# EXERCISE BRIEF
Output every record again so that it matches the original word for word.

======== INFORMATION SUPPLIED

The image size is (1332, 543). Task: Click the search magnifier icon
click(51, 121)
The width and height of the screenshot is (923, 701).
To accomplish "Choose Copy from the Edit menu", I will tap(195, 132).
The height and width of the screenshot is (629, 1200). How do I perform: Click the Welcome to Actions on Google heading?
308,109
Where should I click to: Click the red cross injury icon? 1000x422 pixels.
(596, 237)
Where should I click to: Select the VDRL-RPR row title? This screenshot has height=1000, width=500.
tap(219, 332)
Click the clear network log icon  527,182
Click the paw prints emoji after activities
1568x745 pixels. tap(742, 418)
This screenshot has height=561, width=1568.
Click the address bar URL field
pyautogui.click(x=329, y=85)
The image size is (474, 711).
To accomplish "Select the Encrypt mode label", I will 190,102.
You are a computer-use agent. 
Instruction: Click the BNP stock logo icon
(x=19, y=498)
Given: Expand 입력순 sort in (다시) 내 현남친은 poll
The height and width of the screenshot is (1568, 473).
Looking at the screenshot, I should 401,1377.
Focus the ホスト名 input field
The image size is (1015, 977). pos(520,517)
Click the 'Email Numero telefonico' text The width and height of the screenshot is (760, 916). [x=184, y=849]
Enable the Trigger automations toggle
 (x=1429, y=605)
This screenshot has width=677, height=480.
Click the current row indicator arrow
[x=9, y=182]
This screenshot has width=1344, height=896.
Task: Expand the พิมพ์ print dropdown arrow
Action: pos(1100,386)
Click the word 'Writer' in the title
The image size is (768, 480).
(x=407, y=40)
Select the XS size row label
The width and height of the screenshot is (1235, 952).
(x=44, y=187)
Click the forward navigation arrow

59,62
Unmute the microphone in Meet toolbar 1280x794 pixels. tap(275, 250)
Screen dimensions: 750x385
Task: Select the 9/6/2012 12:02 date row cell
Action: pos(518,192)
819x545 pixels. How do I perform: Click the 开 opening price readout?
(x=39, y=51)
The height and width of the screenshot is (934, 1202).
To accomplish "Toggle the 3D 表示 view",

================

# SOLUTION BELOW
The image size is (1332, 543). Task: Click the search magnifier icon
click(51, 121)
The width and height of the screenshot is (923, 701).
To accomplish "Choose Copy from the Edit menu", I will tap(195, 132).
The height and width of the screenshot is (629, 1200). How do I perform: Click the Welcome to Actions on Google heading?
308,109
Where should I click to: Click the red cross injury icon? 1000x422 pixels.
(596, 237)
Where should I click to: Select the VDRL-RPR row title? This screenshot has height=1000, width=500.
tap(219, 332)
Click the clear network log icon  527,182
Click the paw prints emoji after activities
1568x745 pixels. tap(742, 418)
This screenshot has height=561, width=1568.
Click the address bar URL field
pyautogui.click(x=329, y=85)
The image size is (474, 711).
To accomplish "Select the Encrypt mode label", I will 190,102.
You are a computer-use agent. 
Instruction: Click the BNP stock logo icon
(x=19, y=498)
Given: Expand 입력순 sort in (다시) 내 현남친은 poll
The height and width of the screenshot is (1568, 473).
Looking at the screenshot, I should 401,1377.
Focus the ホスト名 input field
The image size is (1015, 977). pos(520,517)
Click the 'Email Numero telefonico' text The width and height of the screenshot is (760, 916). [x=184, y=849]
Enable the Trigger automations toggle
 (x=1429, y=605)
This screenshot has width=677, height=480.
Click the current row indicator arrow
[x=9, y=182]
This screenshot has width=1344, height=896.
Task: Expand the พิมพ์ print dropdown arrow
Action: pos(1100,386)
Click the word 'Writer' in the title
The image size is (768, 480).
(x=407, y=40)
Select the XS size row label
The width and height of the screenshot is (1235, 952).
(x=44, y=187)
Click the forward navigation arrow

59,62
Unmute the microphone in Meet toolbar 1280x794 pixels. tap(275, 250)
Screen dimensions: 750x385
Task: Select the 9/6/2012 12:02 date row cell
Action: pos(518,192)
819x545 pixels. How do I perform: Click the 开 opening price readout?
(x=39, y=51)
The height and width of the screenshot is (934, 1202).
To accomplish "Toggle the 3D 表示 view",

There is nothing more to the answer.